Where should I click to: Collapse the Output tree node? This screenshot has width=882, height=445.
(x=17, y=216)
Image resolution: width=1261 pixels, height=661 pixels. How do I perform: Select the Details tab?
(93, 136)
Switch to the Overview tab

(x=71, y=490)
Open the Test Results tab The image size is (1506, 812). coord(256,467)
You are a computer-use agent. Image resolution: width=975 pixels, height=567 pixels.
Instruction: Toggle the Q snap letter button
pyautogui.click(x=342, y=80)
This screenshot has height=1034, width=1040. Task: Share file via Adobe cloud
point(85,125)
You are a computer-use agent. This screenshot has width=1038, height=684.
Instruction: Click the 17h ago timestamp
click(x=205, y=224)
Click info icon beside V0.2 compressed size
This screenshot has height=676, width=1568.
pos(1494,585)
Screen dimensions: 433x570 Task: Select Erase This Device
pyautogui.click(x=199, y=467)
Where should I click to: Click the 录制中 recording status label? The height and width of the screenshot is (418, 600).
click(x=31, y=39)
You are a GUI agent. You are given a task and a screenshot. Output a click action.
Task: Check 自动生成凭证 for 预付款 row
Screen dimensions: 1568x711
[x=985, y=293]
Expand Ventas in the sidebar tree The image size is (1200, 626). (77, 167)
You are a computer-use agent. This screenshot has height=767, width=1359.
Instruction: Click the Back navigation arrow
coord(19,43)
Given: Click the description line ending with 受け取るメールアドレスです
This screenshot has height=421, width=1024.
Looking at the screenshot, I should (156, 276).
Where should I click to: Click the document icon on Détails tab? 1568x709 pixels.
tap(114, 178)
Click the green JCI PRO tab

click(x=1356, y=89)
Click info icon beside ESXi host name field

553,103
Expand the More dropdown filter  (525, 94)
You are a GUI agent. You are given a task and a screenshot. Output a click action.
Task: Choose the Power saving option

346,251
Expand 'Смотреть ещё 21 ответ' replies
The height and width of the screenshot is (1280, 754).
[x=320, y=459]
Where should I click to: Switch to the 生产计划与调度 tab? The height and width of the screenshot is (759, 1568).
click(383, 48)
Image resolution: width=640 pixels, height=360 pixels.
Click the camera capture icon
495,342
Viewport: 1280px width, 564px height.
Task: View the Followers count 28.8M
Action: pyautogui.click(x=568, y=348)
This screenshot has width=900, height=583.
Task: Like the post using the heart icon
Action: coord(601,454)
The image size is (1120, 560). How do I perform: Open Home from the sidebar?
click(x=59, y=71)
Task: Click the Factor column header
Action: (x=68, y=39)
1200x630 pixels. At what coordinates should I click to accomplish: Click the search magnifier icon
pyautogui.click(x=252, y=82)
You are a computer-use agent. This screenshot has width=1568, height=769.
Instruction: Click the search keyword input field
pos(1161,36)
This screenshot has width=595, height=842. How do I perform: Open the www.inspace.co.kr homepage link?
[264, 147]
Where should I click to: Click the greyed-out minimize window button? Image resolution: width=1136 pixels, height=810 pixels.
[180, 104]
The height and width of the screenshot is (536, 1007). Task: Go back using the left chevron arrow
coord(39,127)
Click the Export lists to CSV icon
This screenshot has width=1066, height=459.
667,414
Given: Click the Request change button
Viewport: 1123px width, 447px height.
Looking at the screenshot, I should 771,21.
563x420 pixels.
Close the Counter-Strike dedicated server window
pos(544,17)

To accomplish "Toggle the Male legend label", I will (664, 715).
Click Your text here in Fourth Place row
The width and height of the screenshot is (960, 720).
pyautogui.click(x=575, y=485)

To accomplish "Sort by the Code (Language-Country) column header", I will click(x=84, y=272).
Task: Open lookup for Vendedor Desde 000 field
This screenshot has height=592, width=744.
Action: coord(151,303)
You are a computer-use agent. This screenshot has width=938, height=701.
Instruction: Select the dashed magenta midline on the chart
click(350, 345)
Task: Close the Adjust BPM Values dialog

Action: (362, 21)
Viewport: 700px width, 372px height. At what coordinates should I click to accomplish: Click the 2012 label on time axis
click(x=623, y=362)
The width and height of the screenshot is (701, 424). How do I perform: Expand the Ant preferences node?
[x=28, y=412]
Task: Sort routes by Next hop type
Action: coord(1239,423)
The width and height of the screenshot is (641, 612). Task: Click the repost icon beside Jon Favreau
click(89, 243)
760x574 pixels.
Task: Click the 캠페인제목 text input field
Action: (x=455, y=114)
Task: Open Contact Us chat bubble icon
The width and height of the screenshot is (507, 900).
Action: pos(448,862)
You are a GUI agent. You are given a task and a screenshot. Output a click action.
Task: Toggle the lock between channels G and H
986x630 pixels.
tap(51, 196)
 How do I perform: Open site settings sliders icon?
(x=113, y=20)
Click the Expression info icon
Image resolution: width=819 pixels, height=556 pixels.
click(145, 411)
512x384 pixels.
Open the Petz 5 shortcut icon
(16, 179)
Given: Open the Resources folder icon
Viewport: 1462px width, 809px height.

####################

To do => Every line above should be retyped exactly as given.

Your response =>
Where should I click to: Collapse the Output tree node? This screenshot has width=882, height=445.
(x=17, y=216)
Image resolution: width=1261 pixels, height=661 pixels. How do I perform: Select the Details tab?
(93, 136)
Switch to the Overview tab

(x=71, y=490)
Open the Test Results tab The image size is (1506, 812). coord(256,467)
You are a computer-use agent. Image resolution: width=975 pixels, height=567 pixels.
Instruction: Toggle the Q snap letter button
pyautogui.click(x=342, y=80)
This screenshot has height=1034, width=1040. Task: Share file via Adobe cloud
point(85,125)
You are a computer-use agent. This screenshot has width=1038, height=684.
Instruction: Click the 17h ago timestamp
click(x=205, y=224)
Click info icon beside V0.2 compressed size
This screenshot has height=676, width=1568.
pos(1494,585)
Screen dimensions: 433x570 Task: Select Erase This Device
pyautogui.click(x=199, y=467)
Where should I click to: Click the 录制中 recording status label? The height and width of the screenshot is (418, 600).
click(x=31, y=39)
You are a GUI agent. You are given a task and a screenshot. Output a click action.
Task: Check 自动生成凭证 for 预付款 row
Screen dimensions: 1568x711
[x=985, y=293]
Expand Ventas in the sidebar tree The image size is (1200, 626). (77, 167)
You are a computer-use agent. This screenshot has height=767, width=1359.
Instruction: Click the Back navigation arrow
coord(19,43)
Given: Click the description line ending with 受け取るメールアドレスです
This screenshot has height=421, width=1024.
Looking at the screenshot, I should (156, 276).
Where should I click to: Click the document icon on Détails tab? 1568x709 pixels.
tap(114, 178)
Click the green JCI PRO tab

click(x=1356, y=89)
Click info icon beside ESXi host name field

553,103
Expand the More dropdown filter  (525, 94)
You are a GUI agent. You are given a task and a screenshot. Output a click action.
Task: Choose the Power saving option

346,251
Expand 'Смотреть ещё 21 ответ' replies
The height and width of the screenshot is (1280, 754).
[x=320, y=459]
Where should I click to: Switch to the 生产计划与调度 tab? The height and width of the screenshot is (759, 1568).
click(383, 48)
Image resolution: width=640 pixels, height=360 pixels.
Click the camera capture icon
495,342
Viewport: 1280px width, 564px height.
Task: View the Followers count 28.8M
Action: pyautogui.click(x=568, y=348)
This screenshot has width=900, height=583.
Task: Like the post using the heart icon
Action: coord(601,454)
The image size is (1120, 560). How do I perform: Open Home from the sidebar?
click(x=59, y=71)
Task: Click the Factor column header
Action: (x=68, y=39)
1200x630 pixels. At what coordinates should I click to accomplish: Click the search magnifier icon
pyautogui.click(x=252, y=82)
You are a computer-use agent. This screenshot has width=1568, height=769.
Instruction: Click the search keyword input field
pos(1161,36)
This screenshot has width=595, height=842. How do I perform: Open the www.inspace.co.kr homepage link?
[264, 147]
Where should I click to: Click the greyed-out minimize window button? Image resolution: width=1136 pixels, height=810 pixels.
[180, 104]
The height and width of the screenshot is (536, 1007). Task: Go back using the left chevron arrow
coord(39,127)
Click the Export lists to CSV icon
This screenshot has width=1066, height=459.
667,414
Given: Click the Request change button
Viewport: 1123px width, 447px height.
Looking at the screenshot, I should 771,21.
563x420 pixels.
Close the Counter-Strike dedicated server window
pos(544,17)

To accomplish "Toggle the Male legend label", I will (664, 715).
Click Your text here in Fourth Place row
The width and height of the screenshot is (960, 720).
pyautogui.click(x=575, y=485)

To accomplish "Sort by the Code (Language-Country) column header", I will click(x=84, y=272).
Task: Open lookup for Vendedor Desde 000 field
This screenshot has height=592, width=744.
Action: coord(151,303)
You are a computer-use agent. This screenshot has width=938, height=701.
Instruction: Select the dashed magenta midline on the chart
click(350, 345)
Task: Close the Adjust BPM Values dialog

Action: (362, 21)
Viewport: 700px width, 372px height. At what coordinates should I click to accomplish: Click the 2012 label on time axis
click(x=623, y=362)
The width and height of the screenshot is (701, 424). How do I perform: Expand the Ant preferences node?
[x=28, y=412]
Task: Sort routes by Next hop type
Action: coord(1239,423)
The width and height of the screenshot is (641, 612). Task: Click the repost icon beside Jon Favreau
click(89, 243)
760x574 pixels.
Task: Click the 캠페인제목 text input field
Action: (x=455, y=114)
Task: Open Contact Us chat bubble icon
The width and height of the screenshot is (507, 900).
Action: pos(448,862)
You are a GUI agent. You are given a task and a screenshot. Output a click action.
Task: Toggle the lock between channels G and H
986x630 pixels.
tap(51, 196)
 How do I perform: Open site settings sliders icon?
(x=113, y=20)
Click the Expression info icon
Image resolution: width=819 pixels, height=556 pixels.
click(145, 411)
512x384 pixels.
Open the Petz 5 shortcut icon
(16, 179)
Given: Open the Resources folder icon
Viewport: 1462px width, 809px height.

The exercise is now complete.